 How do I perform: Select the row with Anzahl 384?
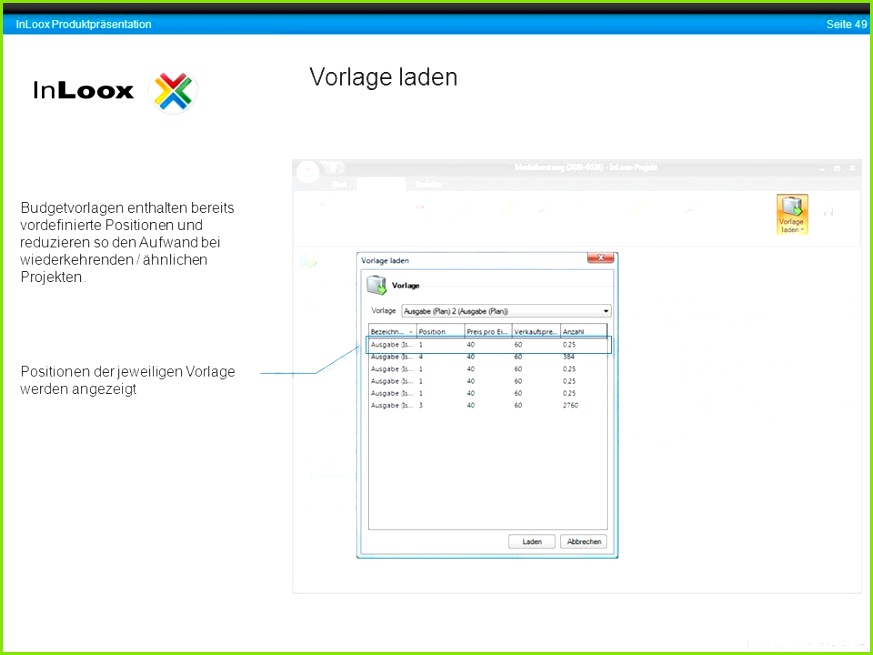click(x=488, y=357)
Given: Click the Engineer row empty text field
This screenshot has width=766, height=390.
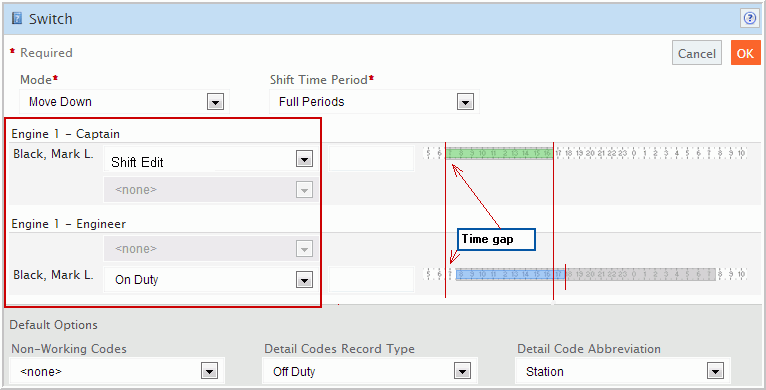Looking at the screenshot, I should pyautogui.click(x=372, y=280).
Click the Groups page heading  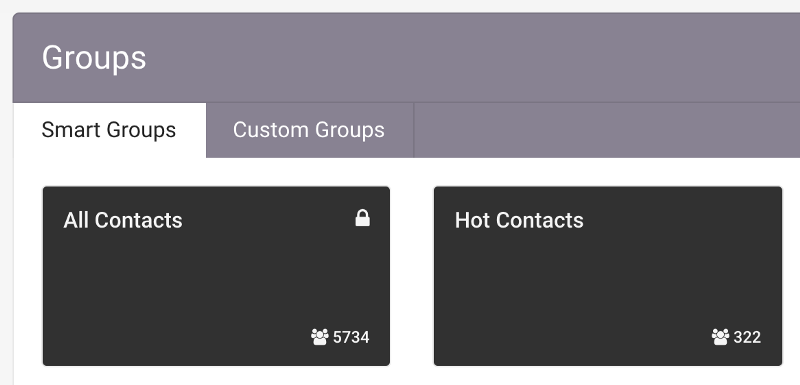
---
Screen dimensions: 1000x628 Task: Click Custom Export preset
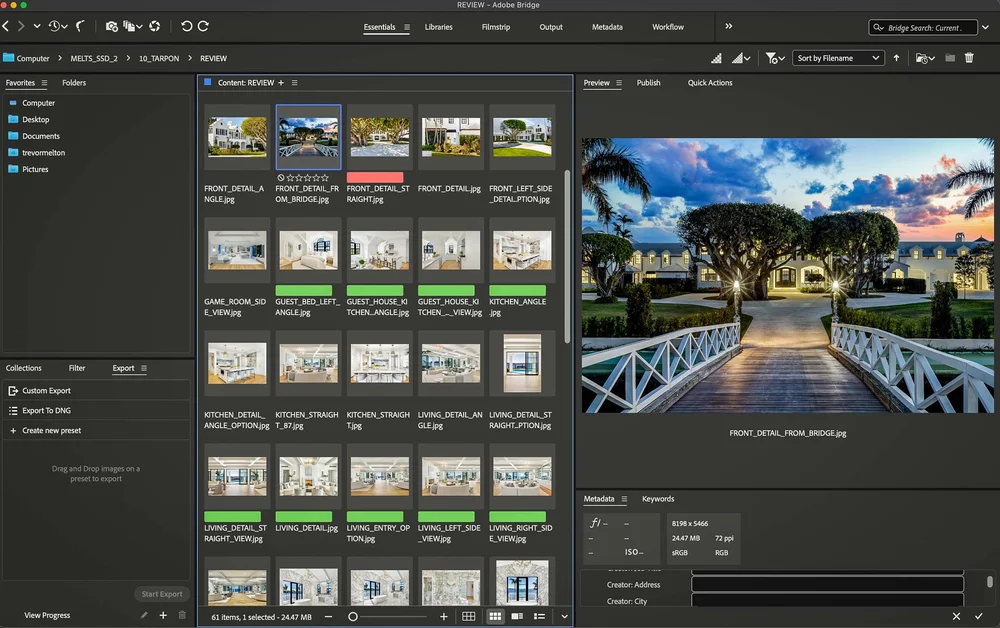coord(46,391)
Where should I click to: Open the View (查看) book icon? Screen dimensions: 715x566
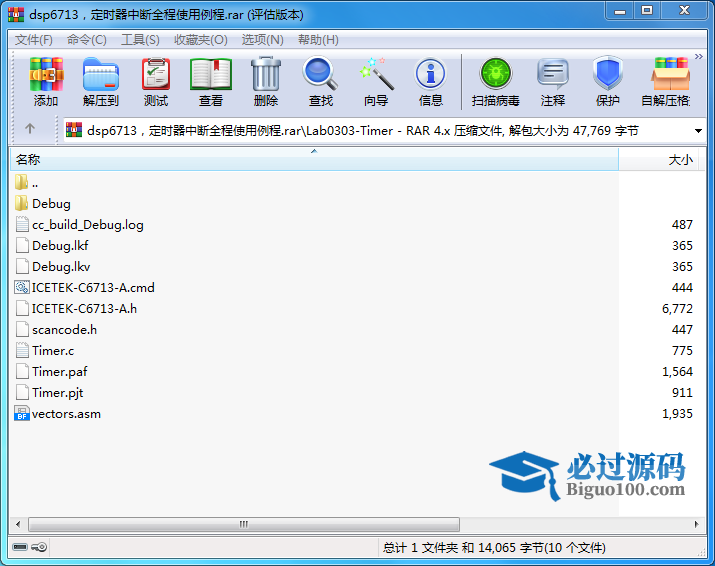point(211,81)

Exercise requirements: Pictures excluded, reproduce only the part above that opens with the line holding "How do I perform: Select" and closes with the line holding "Click the Groups page heading", exactly as written.

The completed task:
 How do I perform: Select the row with Anzahl 384?
click(x=488, y=357)
Given: Click the Engineer row empty text field
This screenshot has width=766, height=390.
Looking at the screenshot, I should pyautogui.click(x=372, y=280).
Click the Groups page heading  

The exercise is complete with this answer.